**** DOCUMENT SEGMENT
CLAIMS What is claimed is:
1. A method for secure comparison of confidential data, the method comprising using at least one hardware processor for:
computing a first set of encoded items by encoding each item of a first list of confidential data items;
computing a second set of encoded items by encoding of each item of a second list of confidential data items;
comparing each of element of the first set with each element of the second set; and indicating when a match is found,
wherein, during execution of the method:
a) a first computer performing the encoding of the first list is prevented access to the confidential data items of the second list, and
b) a second computer performing the encoding of the second list is
prevented access to the confidential data items of the first list.
2. The method according to claim 1, wherein the computing of the first set and the computing of the second set is performed asynchronously.
3. The method according to claim 1, wherein the comparing, the computing of the first set, and the computing of the second set, are performed asynchronously.
4. The method according to claim 1, wherein the comparing is executed on a third computer, wherein the third computer is prevented access to the confidential digital data items from either the first list and the confidential digital data items of the second list.
5. The method according to claim 1, wherein the indicating is to at least one of: a first party and a second party, wherein the first party has access to the first list and is prevented from accessing the second list, and wherein the second party has access to the second list and is prevented from accessing the first list.
6. The method according to claim 1, wherein the encoding of the digital data items of at least one of the first and second lists is based on one function from the group consisting of a secure multi-party computation, a one-way function, a blind signature method, a Diffie- Hellman assumption, oblivious evaluation of a function, oblivious evaluation of a pseudorandom function, and a k-wise independent function.
7. The method according to claim 1 , further comprising at least one of adding, deleting, and updating digital data items in the first or second encoded items lists.
8. The method according to claim 1, wherein the comparing of the encoded items is performed as a one-to-many comparison.
9. A computer program product for secure comparison of confidential data, the computer program product comprising a non-transitory computer-readable storage medium having program code embodied therewith, the program code executable by at least one hardware processor to perform the steps of:
computing a first set of encoded values by encoding of each item of a first list of confidential data values;
computing a second set of encoded values by encoding of each item of a second list of confidential data values;
comparing each of element of the first set with each element of the second set to produce matching elements; and
indicating the matching elements,
wherein, during execution of the method:
c) a first computer performing the encoding of the first list is prevented access to the confidential data value of the second list, and
d) a second computer performing the encoding of the second list is
prevented access to the confidential data items of the first list.
10. The computer program product according to claim 9, wherein the computing of the first set and the computing of the second set is performed asynchronously.
11. The computer program product according to claim 9, wherein the comparing, the computing of the first set, and the computing of the second set are performed asynchronously.
********
DIRECTIONS
a: In the patent claims on secure comparison of confidential data, how does claim 8 say the comparing of the encoded items is performed?
b: Continue the patent claims on secure comparison of confidential data from the point where they stop.
You won't need the entries that come after these claims.
**** GIVEN RECORDS
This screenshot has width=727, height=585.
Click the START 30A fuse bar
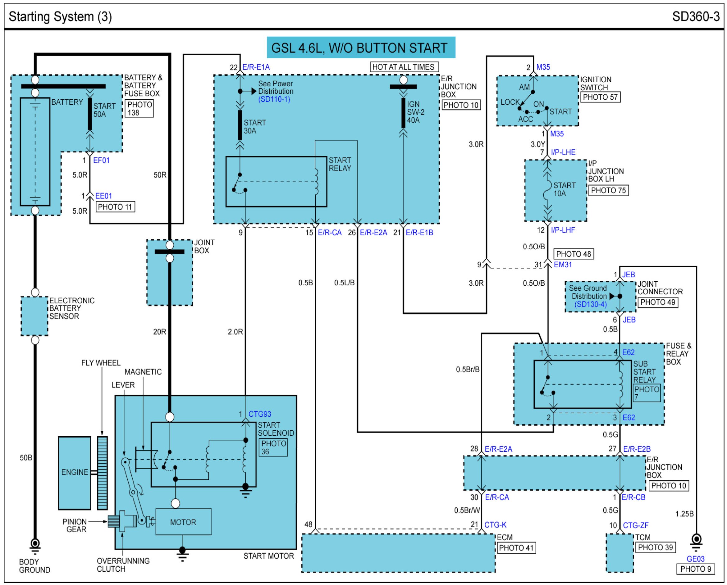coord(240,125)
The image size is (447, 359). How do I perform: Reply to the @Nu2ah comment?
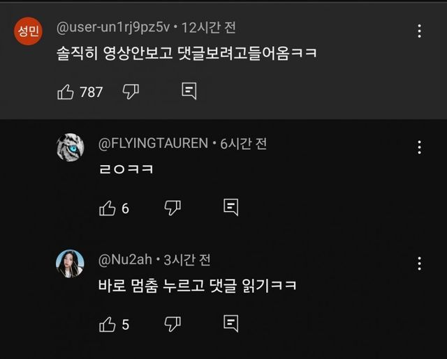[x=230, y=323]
********
**** GIVEN RECORDS
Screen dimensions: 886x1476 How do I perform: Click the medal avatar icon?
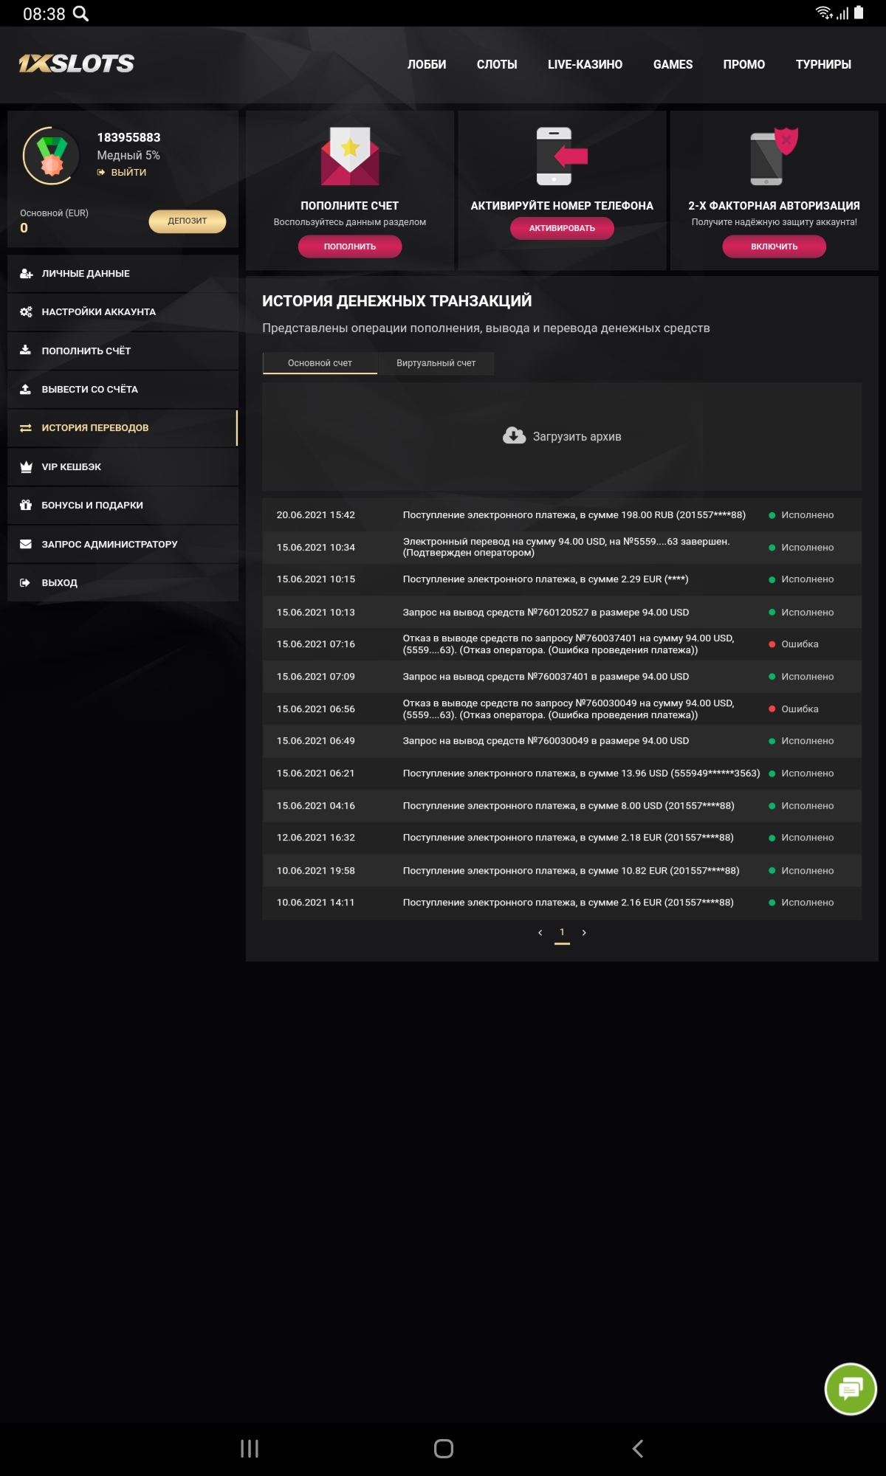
********
**** GIVEN RECORDS
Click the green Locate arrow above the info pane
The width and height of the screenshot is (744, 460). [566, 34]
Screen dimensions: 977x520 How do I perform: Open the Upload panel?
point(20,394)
********
SOLVED TASKS
a: As a one-to-many comparison.

b:
12. The computer program product according to claim 9, wherein the comparing is executed on a third computer, wherein the third computer is prevented access to the confidential digital data items from either the first list and the confidential digital data items of the second list.
13. The computer program product according to claim 9, wherein the indicating is to at least one of a first party and a second party, wherein the first party has access to the first list and is prevented from accessing the second list, and wherein the second party has access to the second list and is prevented from accessing the first list.
14. The computer program product according to claim 9, wherein the encoding of the digital data items of at least one of the first and second lists is based one from the group consisting of a secure multi-party computation, a one-way function, a blind signature method, a Diffie-Hellman assumption, oblivious evaluation of a function, and a k-wise independent function.
15. The computer program product according to claim 9, further comprising at least one of adding, deleting, and updating digital data items in the first or second encoded items lists.
16. The computer program product according to claim 9, wherein the comparing of the encoded items is performed as a one-to-many comparison.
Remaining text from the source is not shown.